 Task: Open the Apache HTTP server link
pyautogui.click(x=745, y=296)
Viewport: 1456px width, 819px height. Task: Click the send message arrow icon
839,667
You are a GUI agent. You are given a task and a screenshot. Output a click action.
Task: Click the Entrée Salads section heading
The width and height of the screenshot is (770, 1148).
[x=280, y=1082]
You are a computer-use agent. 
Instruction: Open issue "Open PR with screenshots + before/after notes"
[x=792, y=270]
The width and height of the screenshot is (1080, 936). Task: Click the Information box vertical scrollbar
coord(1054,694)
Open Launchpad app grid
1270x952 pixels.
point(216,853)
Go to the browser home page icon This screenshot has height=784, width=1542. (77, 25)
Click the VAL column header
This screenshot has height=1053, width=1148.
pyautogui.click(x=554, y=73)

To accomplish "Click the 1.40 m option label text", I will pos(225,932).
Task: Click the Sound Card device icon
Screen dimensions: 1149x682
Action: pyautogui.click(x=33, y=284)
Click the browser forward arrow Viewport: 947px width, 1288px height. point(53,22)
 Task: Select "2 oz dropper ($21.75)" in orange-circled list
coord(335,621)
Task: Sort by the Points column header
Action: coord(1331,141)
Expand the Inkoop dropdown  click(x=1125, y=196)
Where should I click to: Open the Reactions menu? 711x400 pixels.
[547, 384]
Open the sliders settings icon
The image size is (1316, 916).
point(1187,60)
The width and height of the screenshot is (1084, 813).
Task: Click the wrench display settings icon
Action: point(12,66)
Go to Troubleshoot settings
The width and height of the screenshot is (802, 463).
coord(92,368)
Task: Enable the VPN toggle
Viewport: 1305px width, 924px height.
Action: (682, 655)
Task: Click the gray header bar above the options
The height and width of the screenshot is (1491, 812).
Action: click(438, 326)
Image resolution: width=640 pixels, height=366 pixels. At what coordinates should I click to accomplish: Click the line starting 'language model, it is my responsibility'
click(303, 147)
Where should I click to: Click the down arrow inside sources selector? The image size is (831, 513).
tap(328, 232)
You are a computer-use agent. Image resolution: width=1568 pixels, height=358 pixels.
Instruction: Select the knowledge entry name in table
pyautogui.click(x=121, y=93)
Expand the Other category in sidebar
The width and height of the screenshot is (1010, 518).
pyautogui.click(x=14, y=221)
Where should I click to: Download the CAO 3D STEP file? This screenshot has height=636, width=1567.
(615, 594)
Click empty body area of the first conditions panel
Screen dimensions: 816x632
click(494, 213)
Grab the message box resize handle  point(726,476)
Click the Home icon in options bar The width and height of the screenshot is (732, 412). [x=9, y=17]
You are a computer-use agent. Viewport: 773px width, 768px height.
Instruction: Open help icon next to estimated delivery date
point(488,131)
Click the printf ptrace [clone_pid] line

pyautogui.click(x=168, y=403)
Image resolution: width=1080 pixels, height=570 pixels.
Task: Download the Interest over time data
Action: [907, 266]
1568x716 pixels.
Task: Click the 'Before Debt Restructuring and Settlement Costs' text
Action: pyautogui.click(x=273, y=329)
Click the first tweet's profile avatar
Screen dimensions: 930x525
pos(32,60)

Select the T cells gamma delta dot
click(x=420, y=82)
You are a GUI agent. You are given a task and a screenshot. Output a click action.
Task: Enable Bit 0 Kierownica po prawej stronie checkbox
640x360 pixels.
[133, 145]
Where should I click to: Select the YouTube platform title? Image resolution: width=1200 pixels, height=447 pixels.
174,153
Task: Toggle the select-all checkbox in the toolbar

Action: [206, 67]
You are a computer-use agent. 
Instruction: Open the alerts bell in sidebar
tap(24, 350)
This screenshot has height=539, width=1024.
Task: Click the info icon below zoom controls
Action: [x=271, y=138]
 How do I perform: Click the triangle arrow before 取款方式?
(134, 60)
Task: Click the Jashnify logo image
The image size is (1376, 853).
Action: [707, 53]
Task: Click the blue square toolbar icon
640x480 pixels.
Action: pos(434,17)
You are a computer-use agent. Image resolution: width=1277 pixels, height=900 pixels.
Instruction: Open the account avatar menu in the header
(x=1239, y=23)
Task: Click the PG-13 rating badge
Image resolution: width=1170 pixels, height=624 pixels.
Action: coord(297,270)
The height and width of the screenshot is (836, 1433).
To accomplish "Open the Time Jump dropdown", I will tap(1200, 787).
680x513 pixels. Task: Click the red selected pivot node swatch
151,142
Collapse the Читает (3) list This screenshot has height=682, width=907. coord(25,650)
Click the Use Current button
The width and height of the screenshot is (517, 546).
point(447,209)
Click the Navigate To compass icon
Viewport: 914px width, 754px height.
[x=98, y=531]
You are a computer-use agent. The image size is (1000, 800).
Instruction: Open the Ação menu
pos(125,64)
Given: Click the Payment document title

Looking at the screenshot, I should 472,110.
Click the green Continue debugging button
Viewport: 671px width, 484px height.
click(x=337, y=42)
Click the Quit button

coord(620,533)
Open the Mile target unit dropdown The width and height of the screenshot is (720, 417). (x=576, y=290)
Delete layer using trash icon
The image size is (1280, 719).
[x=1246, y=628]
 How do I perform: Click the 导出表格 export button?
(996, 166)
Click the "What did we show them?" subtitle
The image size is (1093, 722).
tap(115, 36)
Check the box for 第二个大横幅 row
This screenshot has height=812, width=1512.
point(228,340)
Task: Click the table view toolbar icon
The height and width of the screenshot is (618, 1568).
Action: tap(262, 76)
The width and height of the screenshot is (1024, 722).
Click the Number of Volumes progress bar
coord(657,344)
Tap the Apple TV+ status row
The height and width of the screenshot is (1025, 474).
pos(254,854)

▶ **Exercise details**: Repeat the data. Keep every word the same.

▶ **Answer section**:
 Task: Open the Apache HTTP server link
pyautogui.click(x=745, y=296)
Viewport: 1456px width, 819px height. Task: Click the send message arrow icon
839,667
You are a GUI agent. You are given a task and a screenshot. Output a click action.
Task: Click the Entrée Salads section heading
The width and height of the screenshot is (770, 1148).
[x=280, y=1082]
You are a computer-use agent. 
Instruction: Open issue "Open PR with screenshots + before/after notes"
[x=792, y=270]
The width and height of the screenshot is (1080, 936). Task: Click the Information box vertical scrollbar
coord(1054,694)
Open Launchpad app grid
1270x952 pixels.
point(216,853)
Go to the browser home page icon This screenshot has height=784, width=1542. (77, 25)
Click the VAL column header
This screenshot has height=1053, width=1148.
pyautogui.click(x=554, y=73)

To accomplish "Click the 1.40 m option label text", I will pos(225,932).
Task: Click the Sound Card device icon
Screen dimensions: 1149x682
Action: pyautogui.click(x=33, y=284)
Click the browser forward arrow Viewport: 947px width, 1288px height. point(53,22)
 Task: Select "2 oz dropper ($21.75)" in orange-circled list
coord(335,621)
Task: Sort by the Points column header
Action: coord(1331,141)
Expand the Inkoop dropdown  click(x=1125, y=196)
Where should I click to: Open the Reactions menu? 711x400 pixels.
[547, 384]
Open the sliders settings icon
The image size is (1316, 916).
point(1187,60)
The width and height of the screenshot is (1084, 813).
Task: Click the wrench display settings icon
Action: point(12,66)
Go to Troubleshoot settings
The width and height of the screenshot is (802, 463).
coord(92,368)
Task: Enable the VPN toggle
Viewport: 1305px width, 924px height.
Action: (682, 655)
Task: Click the gray header bar above the options
The height and width of the screenshot is (1491, 812).
Action: click(438, 326)
Image resolution: width=640 pixels, height=366 pixels. At what coordinates should I click to accomplish: Click the line starting 'language model, it is my responsibility'
click(303, 147)
Where should I click to: Click the down arrow inside sources selector? The image size is (831, 513).
tap(328, 232)
You are a computer-use agent. Image resolution: width=1568 pixels, height=358 pixels.
Instruction: Select the knowledge entry name in table
pyautogui.click(x=121, y=93)
Expand the Other category in sidebar
The width and height of the screenshot is (1010, 518).
pyautogui.click(x=14, y=221)
Where should I click to: Download the CAO 3D STEP file? This screenshot has height=636, width=1567.
(615, 594)
Click empty body area of the first conditions panel
Screen dimensions: 816x632
click(494, 213)
Grab the message box resize handle  point(726,476)
Click the Home icon in options bar The width and height of the screenshot is (732, 412). [x=9, y=17]
You are a computer-use agent. Viewport: 773px width, 768px height.
Instruction: Open help icon next to estimated delivery date
point(488,131)
Click the printf ptrace [clone_pid] line

pyautogui.click(x=168, y=403)
Image resolution: width=1080 pixels, height=570 pixels.
Task: Download the Interest over time data
Action: [907, 266]
1568x716 pixels.
Task: Click the 'Before Debt Restructuring and Settlement Costs' text
Action: pyautogui.click(x=273, y=329)
Click the first tweet's profile avatar
Screen dimensions: 930x525
pos(32,60)

Select the T cells gamma delta dot
click(x=420, y=82)
You are a GUI agent. You are given a task and a screenshot. Output a click action.
Task: Enable Bit 0 Kierownica po prawej stronie checkbox
640x360 pixels.
[133, 145]
Where should I click to: Select the YouTube platform title? Image resolution: width=1200 pixels, height=447 pixels.
174,153
Task: Toggle the select-all checkbox in the toolbar

Action: [206, 67]
You are a computer-use agent. 
Instruction: Open the alerts bell in sidebar
tap(24, 350)
This screenshot has height=539, width=1024.
Task: Click the info icon below zoom controls
Action: [x=271, y=138]
 How do I perform: Click the triangle arrow before 取款方式?
(134, 60)
Task: Click the Jashnify logo image
The image size is (1376, 853).
Action: [707, 53]
Task: Click the blue square toolbar icon
640x480 pixels.
Action: pos(434,17)
You are a computer-use agent. Image resolution: width=1277 pixels, height=900 pixels.
Instruction: Open the account avatar menu in the header
(x=1239, y=23)
Task: Click the PG-13 rating badge
Image resolution: width=1170 pixels, height=624 pixels.
Action: coord(297,270)
The height and width of the screenshot is (836, 1433).
To accomplish "Open the Time Jump dropdown", I will tap(1200, 787).
680x513 pixels. Task: Click the red selected pivot node swatch
151,142
Collapse the Читает (3) list This screenshot has height=682, width=907. coord(25,650)
Click the Use Current button
The width and height of the screenshot is (517, 546).
point(447,209)
Click the Navigate To compass icon
Viewport: 914px width, 754px height.
[x=98, y=531]
You are a computer-use agent. The image size is (1000, 800).
Instruction: Open the Ação menu
pos(125,64)
Given: Click the Payment document title

Looking at the screenshot, I should 472,110.
Click the green Continue debugging button
Viewport: 671px width, 484px height.
click(x=337, y=42)
Click the Quit button

coord(620,533)
Open the Mile target unit dropdown The width and height of the screenshot is (720, 417). (x=576, y=290)
Delete layer using trash icon
The image size is (1280, 719).
[x=1246, y=628]
 How do I perform: Click the 导出表格 export button?
(996, 166)
Click the "What did we show them?" subtitle
The image size is (1093, 722).
tap(115, 36)
Check the box for 第二个大横幅 row
This screenshot has height=812, width=1512.
point(228,340)
Task: Click the table view toolbar icon
The height and width of the screenshot is (618, 1568).
Action: tap(262, 76)
The width and height of the screenshot is (1024, 722).
Click the Number of Volumes progress bar
coord(657,344)
Tap the Apple TV+ status row
The height and width of the screenshot is (1025, 474).
pos(254,854)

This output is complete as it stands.